The NHA and the Maria Mitchell Association are collaborating on an exhibition celebrating the 200th anniversary of the birth of Maria Mitchell—Nantucket native, educator, and the first female astronomer in America. Using artifacts from both organizations’ collections, plus loan items from the Nantucket Atheneum and private collections, the exhibition will explore Mitchell’s background, influences, and life on Nantucket; her contributions to science as the first professor of astronomy at Vassar College; the legacy she left through her students; and the continuing relevance of her work today.
About Maria Mitchell
Maria Mitchell was America’s first woman astronomer. Raised on Nantucket in a Quaker family of ten children, she and her siblings were encouraged to learn and inquire by their astronomer father and librarian mother. All the children assisted their father in his astronomical work, but Maria took to it more.
On Quaker-influenced Nantucket, Maria saw women empowered to learn and work and lead, at a time when many women elsewhere were limited to the domestic sphere. Twenty-eight years on independent Nantucket shaped Maria for a future of hard work and major scientific and social achievement.
On October 1, 1847, Maria noticed something new in the night sky—a comet: a frozen mass of rock and ice orbiting the sun. William confirmed the sighting and communicated the discovery to the wider scientific world. Her discovery qualified her for a gold medal from the King of Denmark, which, after much delay, she received in March 1849. Maria was the first woman and the first American to receive this honor, and it propelled her to worldwide fame.

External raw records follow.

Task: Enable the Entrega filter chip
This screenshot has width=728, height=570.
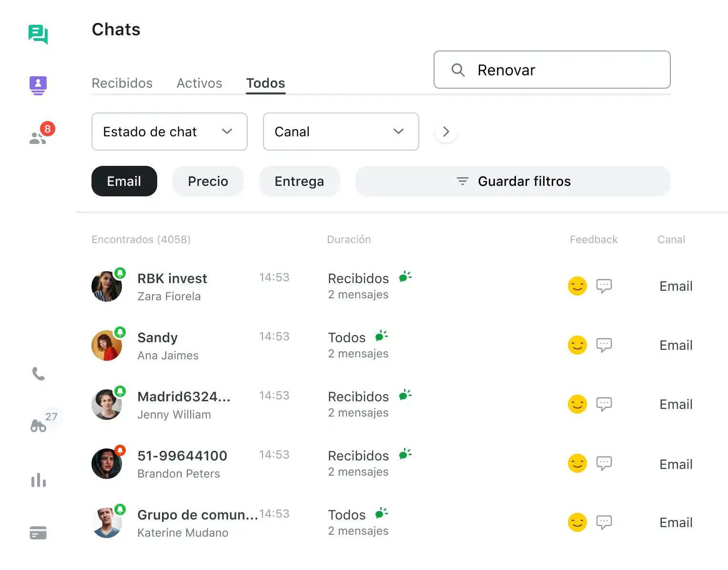Action: click(299, 181)
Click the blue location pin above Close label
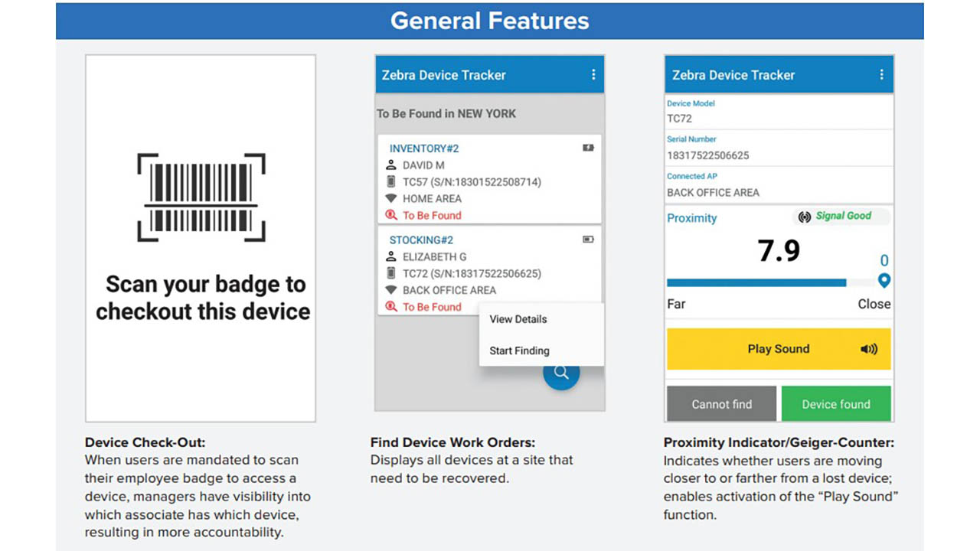The image size is (980, 551). point(884,281)
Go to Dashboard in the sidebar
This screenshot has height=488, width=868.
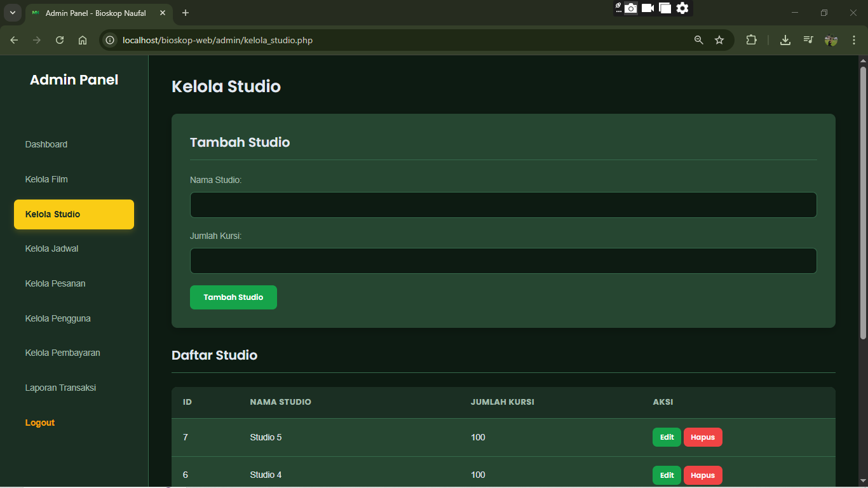[46, 144]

As the first professor of astronomy at Vassar College, her life off island was one of exploration and acclaim, training future women scientists and educators of the world. Maria taught at Vassar from 1865 to 1888. Her classes were the most popular at the college and she was the most beloved professor. As a professor, Maria detested lecturing, preferring that her students learn by doing. Twice she and her students traveled West to observe solar eclipses, in 1869 and 1878, this at a time when women typically did not travel alone let alone to observe an astronomical event. The 1869 eclipse made Maria and her students the only all women’s group observing under the auspices of the federal government.
A life-long advocate for women in science and education, Maria joined with other well-known women to fight for the rights of women.
Two hundred years after her birth, we celebrate her accomplishments and the lasting influence she has had in astronomy, women in the sciences, education, and women in education.